Polynesian people comprise of several Austronesian ethnicities speaking Polynesian languages. Polynesians are estimated to total 2,000,000 with the US, New Zealand, Australia, and Chile having significant populations. The Polynesian people are native populations in many Polynesian Islands located in central and southern Pacific Ocean.
History Of The Polynesian People
Scientific research has established Taiwan as the origin of the Polynesian group. Polynesians are part of the Austronesian-speakers who migrated from Taiwan and crossed to the Pacific through the Philippines, eastern Indonesia, New Guinea, and Melanesia. Analysis of the Polynesian DNA has shown that the Polynesian people are closely related to East Asians, Micronesians, and Taiwanese Aborigines. The first Polynesian ancestors settled in the Tonga, Wallis, and Futuna, and Samoa regions. These areas were not particularly habitable for humans and therefore domestic plants and animals had to be introduced. The people used the voyaging canoe to cross the Pacific. Europeans discovered the islands in the late 18th century and attempted to colonize the islands. Independence was achieved by a section of the islands after the Second World War although some colonial powers still have a degree of control in some islands (such as French Polynesia). Chile is the only Latin Country with territory in the region of Polynesia (Easter Island).
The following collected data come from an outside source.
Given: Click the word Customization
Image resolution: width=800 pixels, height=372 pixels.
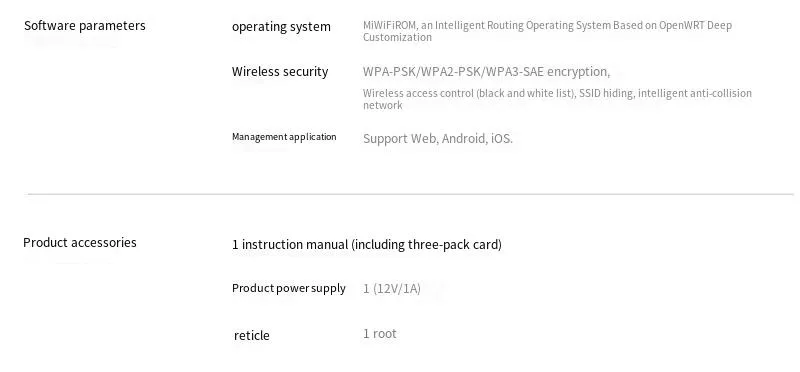Looking at the screenshot, I should tap(397, 37).
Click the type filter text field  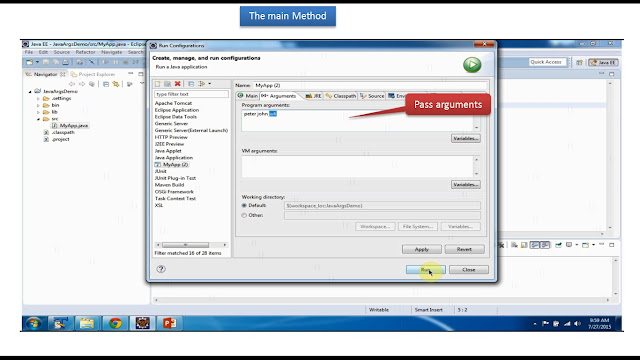tap(191, 94)
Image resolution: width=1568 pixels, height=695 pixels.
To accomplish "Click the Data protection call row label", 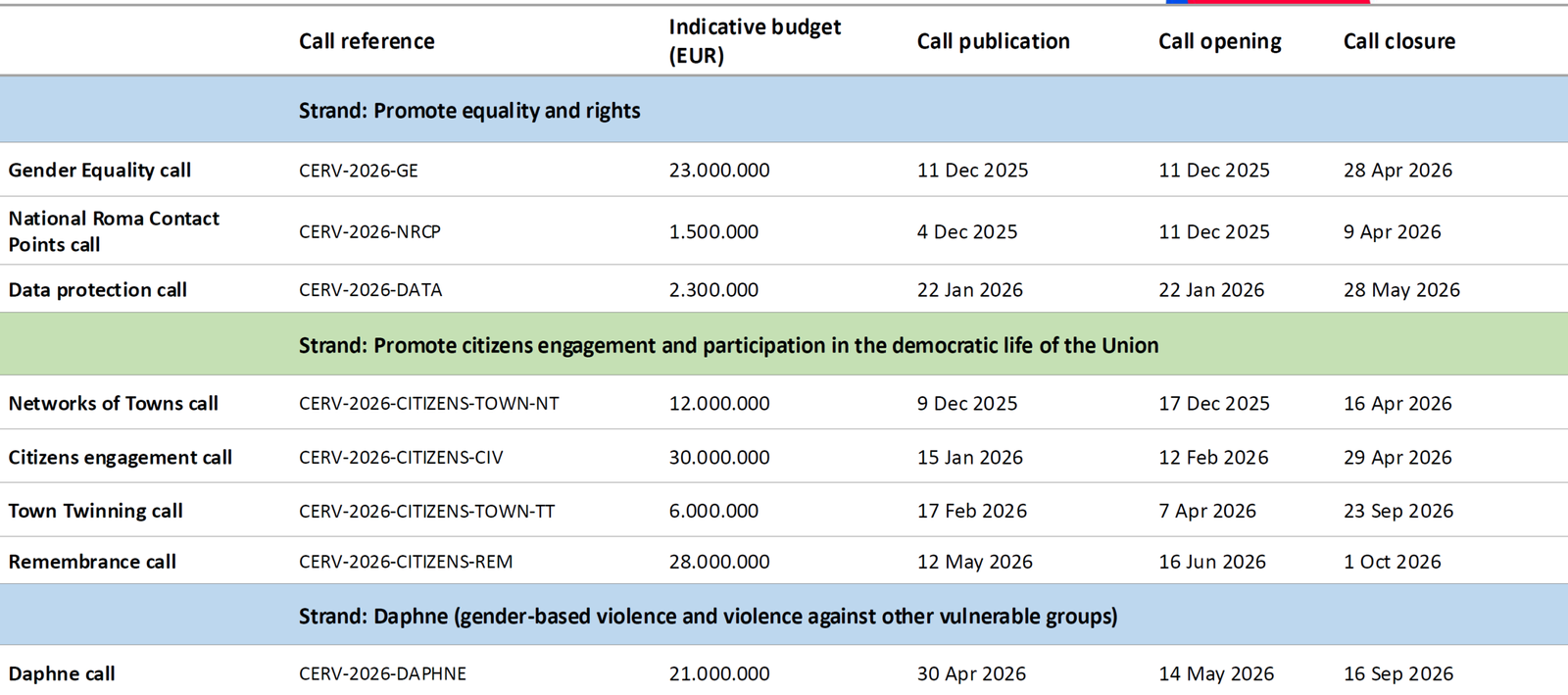I will [98, 290].
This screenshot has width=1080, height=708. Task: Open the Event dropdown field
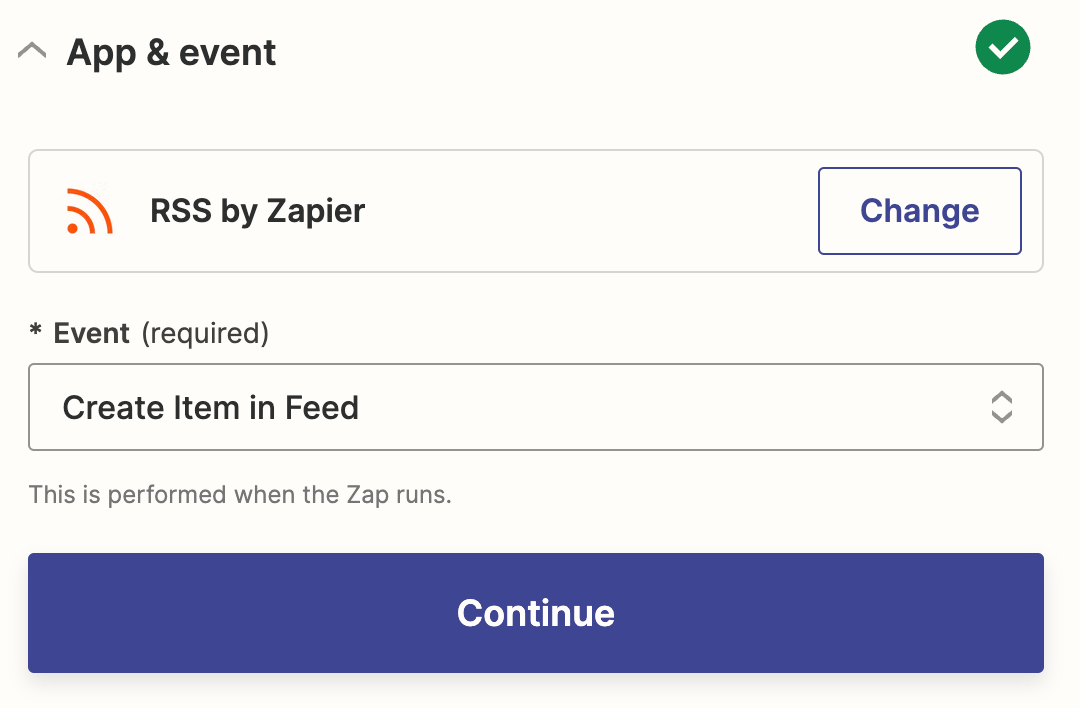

Territory Of The Polynesian People
Polynesians are indigenous populations in Hawaii, Tahiti, Easter Island, Solomon Islands, Papua New Guinea, Tonga, Tuvalu, Samoa, Cook Islands, New Zealand, Chatham Islands, French Polynesia, Wallis and Futuna, Tokelau, American Samoa, Niue, Vanuatu, New Caledonia, and two islands in the Federated States of Micronesia.
Culture And Society
When the Europeans first encountered the Polynesian Islands, they were surprised to find thriving communities with a rich cultural system. The people’s belief system was centered on gods and goddesses who were regularly venerated. There was also the concept of tapu, complete with rules and prohibitions, which were observed in Polynesian society. Violating something forbidden could lead to serious consequences such as sickness or death. It is from this meaning that the English word taboo came to be used. Polynesian communities celebrated rites of passage in a variety of ways. Tattooing rituals, for example, were carried out during puberty. Tattoos, in general, had symbolic and cultural meaning to Polynesians. Birth and death were marked by elaborate rituals which involved dances and gift-giving. The Polynesians lived in neighborhoods comprised of families living communally. It was common for cousins to marry and premarital sexual relations and polygamy took place. For food resources, Polynesians relied on fishing and horticulture. There was clear gender division of roles and women status vary from society to society. Polynesian cultures embraced myths and folklore as a way to explain the origin of people and culture.
The eradication of Polynesian culture began with the arrival of European missionaries. The missionaries popularized Christianity and denounced the Polynesian way of life as pagan. The Polynesians were especially quick to adopt Christianity which is currently adhered to by 96.1% of the population. Polynesian mythology is observed by a section of the people. English and French are widely spoken alongside Polynesian languages. Several native languages have been on the brink of extinction forcing revitalization programs to be implemented such as the Hawaiian Language. The majority of the population has embraced westernization in areas such as dressing, entertainment, education, sports, and employment.